容器序列存放的是引用，而扁平序列存放的是值。扁平序列是一段连续的内存空间。

可变序列
- `list`, `bytearray`, `array.array`, `collections.deque`, `memoryview`

不可变序列
- `tuple`, `str`, `bytes`

可变序列从不可变序列处继承了一些方法

继承树如下:

`Container`类
- `__contains__`

`Iterable`类
- `__iter__`

`Sized`类
- `__len__`

`Sequence`类 extends `Container`, `Iterable`, `Sized`
- `__getitem__`
- `__contains__`
- `__iter__`
- `__reversed__`
- `index`
- `count`

`MutableSequence`类 extends `Sequence`
- `__setitem__`
- `__delitem__`
- `insert`
- `append`
- `reverse`
- `extend`
- `pop`
- `remove`
- `__iadd__`


## 2.2 列表推导和生成器表达式
通常的原则是，只用列表推导来创建新的列表，并且尽量保持简短。超过了两行的话，就要考虑是不是应该用for循环重写。

In [4]:
symbols = '$¢£¥€¤'
beyond_ascii = [ord(s) for s in symbols if ord(s) > 127]
print(beyond_ascii)

[162, 163, 165, 8364, 164]


In [5]:
# or using map/filter
beyond_ascii = list(filter(lambda c : c > 127, map(ord, symbols)))
print(beyond_ascii)

[162, 163, 165, 8364, 164]


Comparison of speed can be found in *listcomp_speed.py*

### 2.2.3 cartesian product

In [6]:
colors = ['black', 'white'] 
sizes = ['S', 'M', 'L'] 
tshirts = [(color, size) for color in colors for size in sizes]
print(tshirts)

[('black', 'S'), ('black', 'M'), ('black', 'L'), ('white', 'S'), ('white', 'M'), ('white', 'L')]


### 2.2.4 生成器表达式
生成器表达式是懒惰的，只有在需要的时候才会生成值,这样有助于节省内存。生成器表达式的语法和列表推导很像，只不过把中括号换成了圆括号。

In [7]:
tuple(ord(symbol) for symbol in symbols)

(36, 162, 163, 165, 8364, 164)

In [8]:
import array
arr = array.array('I', (ord(symbol) for symbol in symbols))
print(arr)


array('I', [36, 162, 163, 165, 8364, 164])
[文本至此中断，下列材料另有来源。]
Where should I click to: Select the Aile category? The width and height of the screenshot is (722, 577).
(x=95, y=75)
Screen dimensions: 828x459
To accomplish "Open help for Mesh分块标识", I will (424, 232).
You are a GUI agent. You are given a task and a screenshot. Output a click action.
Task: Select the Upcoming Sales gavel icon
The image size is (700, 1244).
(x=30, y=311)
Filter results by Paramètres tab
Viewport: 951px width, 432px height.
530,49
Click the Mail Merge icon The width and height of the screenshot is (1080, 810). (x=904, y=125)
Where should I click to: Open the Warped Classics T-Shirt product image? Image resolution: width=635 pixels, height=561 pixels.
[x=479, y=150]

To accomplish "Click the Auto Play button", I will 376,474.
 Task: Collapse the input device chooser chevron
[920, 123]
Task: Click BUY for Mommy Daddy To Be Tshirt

1. 如果生成器表达式是一个函数调用过程中的唯一参数，那么不需要额外的括号
2. array的构造方法需要两个参数，第一个指定了数组中数字的储存方式，第二个是可迭代对象

In [9]:
colors = ['black','white']
sizes = ['S','M','L']
for tshirt in ('%s %s' % (c,s) for c in colors for s in sizes):
    print(tshirt)

black S
black M
black L
white S
white M
white L


## 2.3 元组不仅仅是不可变的列表
除了用作不可变的列表，它还可以用于没有字段名的记录

### 2.3.1 元组和记录

如果只把元组理解为不可变的列表，那其他信息——它所含有的元素的总数和它们的位置——似乎就变得可有可无。但是如果把元组当作一些字段的集合，那么**数量和位置信息**就变得非常重要了。

### 2.3.2 元组拆包
可以参考Python Techniques系列的笔记


In [10]:
# * unpacks an iterable
t = (20,8)
print(divmod(*t))

(2, 4)


parallel assignment technique

In [11]:
a, *body, c, d = range(5)
print(a,body,c,d)

0 [1, 2] 3 4


### 2.3.3 嵌套元组拆包
接受表达式的元组可以是嵌套式的，例如(a, b, (c, d))。

In [12]:
# metro_lat_long.py
metro_areas = [
    ('Tokyo', 'JP', 36.933, (35.689722, 139.691667)),   # <1>
    ('Delhi NCR', 'IN', 21.935, (28.613889, 77.208889)),
    ('Mexico City', 'MX', 20.142, (19.433333, -99.133333)),
    ('New York-Newark', 'US', 20.104, (40.808611, -74.020386)),
    ('Sao Paulo', 'BR', 19.649, (-23.547778, -46.635833)),
]

print('{:15} | {:^9} | {:^9}'.format('', 'lat.', 'long.'))
fmt = '{:15} | {:9.4f} | {:9.4f}'
for name, cc, pop, (latitude, longitude) in metro_areas:  # <2>
    if longitude <= 0:  # <3>
        print(fmt.format(name, latitude, longitude))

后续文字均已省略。